ところで、今年も雀君が我が家の下駄箱の上に巣を作り出した。下駄箱の上には、空の靴箱を数個、置いている。靴箱と靴箱の間に隙間がある。そこに、せっせとわらを運び、卵を産み、ふ化させるわけだ。自然の営みは何とすばらしいのだろう。僕は、じっと、その様子を観察する。これも楽しみの一つだ。昨年は見事に小雀が成長し、飛び立っていった。今年も忘れずに、同じ場所に巣を作るわけだ。外の如何なる場所よりも、この靴箱の隙間が安全だと知っているのだろう。又、僕というご主人様が、危害を加えない人間だと知っているかのようだ。そこまで信用されれば、嬉しいこと限りなし。

ただ、我が家の猫が虎視眈々と下駄箱の下から、靴箱のある方角をにらんでいる。そこで僕は考えた。猫が上へ上がれないように工夫を凝らした。上がろうとしても垂直の壁板を施してあるので、どうあがいても滑り落ちる仕掛けだ。

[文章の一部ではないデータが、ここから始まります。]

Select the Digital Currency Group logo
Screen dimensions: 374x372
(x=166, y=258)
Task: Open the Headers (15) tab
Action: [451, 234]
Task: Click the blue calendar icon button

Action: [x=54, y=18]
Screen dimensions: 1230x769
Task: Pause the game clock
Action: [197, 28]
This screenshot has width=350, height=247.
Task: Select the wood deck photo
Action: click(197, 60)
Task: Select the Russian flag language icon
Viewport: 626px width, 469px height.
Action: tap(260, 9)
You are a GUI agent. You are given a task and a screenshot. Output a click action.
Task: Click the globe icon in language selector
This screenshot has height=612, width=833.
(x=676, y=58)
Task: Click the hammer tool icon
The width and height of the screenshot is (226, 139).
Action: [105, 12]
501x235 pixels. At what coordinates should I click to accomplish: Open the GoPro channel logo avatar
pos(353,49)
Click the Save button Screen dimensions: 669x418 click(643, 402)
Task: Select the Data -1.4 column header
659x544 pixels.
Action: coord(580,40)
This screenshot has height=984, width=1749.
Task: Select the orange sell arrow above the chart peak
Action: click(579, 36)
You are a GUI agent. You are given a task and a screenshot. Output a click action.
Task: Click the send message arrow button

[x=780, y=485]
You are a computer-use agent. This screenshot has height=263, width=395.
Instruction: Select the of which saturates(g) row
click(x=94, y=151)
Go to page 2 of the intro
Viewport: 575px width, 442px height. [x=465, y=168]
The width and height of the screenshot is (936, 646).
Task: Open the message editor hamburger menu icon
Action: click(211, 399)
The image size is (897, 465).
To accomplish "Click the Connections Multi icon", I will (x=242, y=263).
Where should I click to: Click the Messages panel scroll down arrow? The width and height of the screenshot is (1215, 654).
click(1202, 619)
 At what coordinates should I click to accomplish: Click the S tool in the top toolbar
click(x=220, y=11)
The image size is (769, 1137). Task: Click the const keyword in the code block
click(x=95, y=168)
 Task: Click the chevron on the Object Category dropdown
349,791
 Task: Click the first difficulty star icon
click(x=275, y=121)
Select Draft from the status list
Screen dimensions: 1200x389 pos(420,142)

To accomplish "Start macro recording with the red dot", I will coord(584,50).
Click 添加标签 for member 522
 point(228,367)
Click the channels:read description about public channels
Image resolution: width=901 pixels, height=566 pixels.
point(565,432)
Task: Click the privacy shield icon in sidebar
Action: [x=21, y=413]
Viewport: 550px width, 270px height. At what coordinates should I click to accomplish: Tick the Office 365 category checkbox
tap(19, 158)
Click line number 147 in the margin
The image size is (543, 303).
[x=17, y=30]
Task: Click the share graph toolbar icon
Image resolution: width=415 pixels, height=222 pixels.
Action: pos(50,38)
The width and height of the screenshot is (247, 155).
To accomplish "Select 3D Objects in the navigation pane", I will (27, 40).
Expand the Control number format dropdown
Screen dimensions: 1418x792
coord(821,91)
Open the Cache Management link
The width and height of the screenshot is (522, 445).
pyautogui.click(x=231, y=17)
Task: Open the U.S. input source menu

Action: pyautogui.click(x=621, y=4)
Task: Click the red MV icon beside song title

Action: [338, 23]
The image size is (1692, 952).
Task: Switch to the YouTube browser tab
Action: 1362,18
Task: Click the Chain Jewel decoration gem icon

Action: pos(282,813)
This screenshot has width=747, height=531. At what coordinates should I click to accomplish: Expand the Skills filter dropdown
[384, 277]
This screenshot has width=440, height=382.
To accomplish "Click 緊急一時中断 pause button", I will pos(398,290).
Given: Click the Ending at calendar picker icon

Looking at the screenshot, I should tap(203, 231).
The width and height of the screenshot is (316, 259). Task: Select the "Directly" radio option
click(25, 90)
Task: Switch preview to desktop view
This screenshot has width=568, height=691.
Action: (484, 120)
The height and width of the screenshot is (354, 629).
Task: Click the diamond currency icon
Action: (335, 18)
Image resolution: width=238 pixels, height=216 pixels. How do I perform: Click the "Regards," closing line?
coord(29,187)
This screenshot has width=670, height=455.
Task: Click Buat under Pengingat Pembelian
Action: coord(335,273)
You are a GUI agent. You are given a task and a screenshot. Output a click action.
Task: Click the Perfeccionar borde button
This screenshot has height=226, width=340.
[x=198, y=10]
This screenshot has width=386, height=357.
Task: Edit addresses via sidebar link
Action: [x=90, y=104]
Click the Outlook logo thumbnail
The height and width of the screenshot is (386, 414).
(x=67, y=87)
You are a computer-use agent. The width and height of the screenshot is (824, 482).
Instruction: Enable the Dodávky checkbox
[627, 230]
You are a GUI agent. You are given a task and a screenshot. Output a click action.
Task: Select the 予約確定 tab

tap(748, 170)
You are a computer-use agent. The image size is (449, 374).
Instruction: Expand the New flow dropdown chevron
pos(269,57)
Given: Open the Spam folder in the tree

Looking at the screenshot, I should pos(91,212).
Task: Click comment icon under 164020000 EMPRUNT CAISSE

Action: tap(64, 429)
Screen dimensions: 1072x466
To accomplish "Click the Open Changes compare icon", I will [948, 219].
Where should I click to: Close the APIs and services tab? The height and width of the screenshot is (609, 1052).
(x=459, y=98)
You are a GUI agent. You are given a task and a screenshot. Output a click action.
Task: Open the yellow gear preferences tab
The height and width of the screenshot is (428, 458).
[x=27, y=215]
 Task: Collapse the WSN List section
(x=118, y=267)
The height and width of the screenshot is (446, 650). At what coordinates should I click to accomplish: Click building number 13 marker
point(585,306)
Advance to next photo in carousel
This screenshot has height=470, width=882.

そうは言うものの、先日、猫が雀を口にくわえて、家の中に持ち込んだ。恐らく地面にいた雀に飛びかかり捕獲したのだろう。飼い主である御主人様の前で、口から雀を放した。猫の心境は如何に?。「いい子、いい子」と頭を撫でられて、褒めてもらいたいのか?。僕は、怒りたい気持ちはあっても、褒める気にはなれない。獲物を捕獲するのは、動物の本能だから、しかっても仕方がないだろう。

まだ、雀は生きていた。早々に鳥かごへ移し、水とえさを与えて様子を見ることにした。翌朝、鳥かごを覗くと、雀は死んでいた。痛ましいことだ。丁重に葬ってやった。今は、新たな雀の誕生を楽しみに待っている。昨年は、生まれて間もない子雀を、そっと巣に手を入れ、雀を抱き、また巣に戻してやった。このスキンシップが功を奏したのか?、恐怖を与えた?のかは分からない。いずれにせよ、再び巣を作るということは、信頼が揺らいでいないという証拠である。愛情を注げば注ぐほど、自然界の生き物たちは、期待を裏切らない。期待を裏切るのは人間だけか?。人間界は住みにくいぜ。

今日は風強し。一昨日の行事の後始末がまだ終わっていない。ゴミを燃やそうと、風が治まるのを待っているが、まだのようだ。昨夜は講演をしてくれた友人と一献傾けたので、今日はおとなしくしていよう。早く、風よ、やんでほしいぜ。